Susan Fenimore Cooper Weil
COOPERSTOWN — Susan Fenimore Cooper Weil, a lifelong water-colorist, died after a short illness at the age of 90, surrounded by her family, in her home in Cooperstown.
She was also a resident of Mount Kisco. A graduate of the Chapin School in New York and of Smith College, she worked for a decade at the American Museum of Natural History in its Photography and Preparations Departments, where exhibitions were designed, many of which persist to this day. At the museum, she worked under Margaret Mead for a time.
During World War II, she volunteered in the war effort, both in New York City and Cooperstown.

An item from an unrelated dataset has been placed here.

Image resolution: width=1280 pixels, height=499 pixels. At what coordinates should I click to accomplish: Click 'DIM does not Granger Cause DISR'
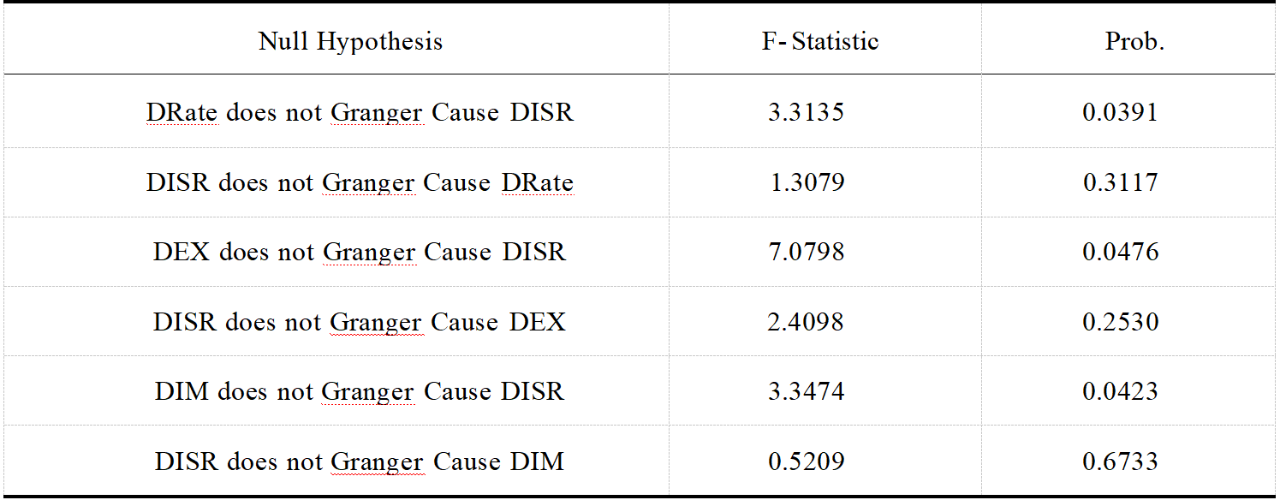point(360,392)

An early American woman ski racer, during winters while in her 20s she commuted every weekend from New York City to Stowe, Vt. She raced in giant slalom and downhill events, placing well in both the Easterns and Nationals, and ultimately declining an invitation to race in Europe on a three- woman U.S. team. She suffered a devastating leg break in the early 1950s, and stopped skiing competitively.
In 1953, after a long courtship, she married Peter Weil. They raised three children, while making several moves around the Northeast due to his work at IBM. Peter died in 1980, and Susan continued living between Cooperstown and Mount Kisco for the rest of her life.
Susie had a lifelong love of nature and the outdoors, and supported numerous conservation groups in Otsego County and beyond. She often rehabilitated wounded or orphaned animals and birds, and adopted feral cats. She walked daily with her dog until a few months prior to her death.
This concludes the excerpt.